CHAPTER XXIV
STUNG
For a moment or two the six little Bunkers could hardly believe this dreadful news. In fact the two youngest did not quite understand what the peddler boy said. Then Rose exclaimed:
“Oh, you couldn’t! You couldn’t eat all our lunch!”
“Ha! Ha!” chuckled the mean peddler boy. “Yes, I did! I was terribly hungry, and I ate it all! You took your strawberry shortcake away from me, but you can’t take this lunch away, because I ate it all up! Ha! Ha!”
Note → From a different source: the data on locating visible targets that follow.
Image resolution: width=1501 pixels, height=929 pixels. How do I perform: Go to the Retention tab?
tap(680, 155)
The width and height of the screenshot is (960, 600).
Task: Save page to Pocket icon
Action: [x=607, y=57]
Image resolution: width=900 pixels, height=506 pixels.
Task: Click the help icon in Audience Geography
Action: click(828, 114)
“You horrid boy!” cried Rose. She said afterward she just couldn’t help calling him that name, even though it was not very polite. But, then, he wasn’t polite himself, that peddler boy wasn’t.
“You—you——” began Laddie, spluttering somewhat, which he often did when he was excited. “Did you take my apples?” For Laddie had put up in the lunch a special little basket of apples.
“I have the apples in my pocket!” boasted the shoe-lace boy. “I ate one of ’em, and I’ll eat the others when I get home. But I ate all the rest of your lunch. I haven’t any of that in my pockets.”
“Look here, you—you rascal!” cried Russ. He didn’t know what the peddler’s name was, but “rascal,” seemed the right thing to call him. “I’m going to tell my father and Farmer Joel on you, and they’ll have you arrested!” threatened Russ.
“Pooh! I’m not afraid!” boasted the peddler, though he had run once before when told that this would happen to him.
Russ did not know what to do. The shoe-lace boy was larger and stronger. Once Russ had been knocked down by the lad, and Russ did not want this to happen again.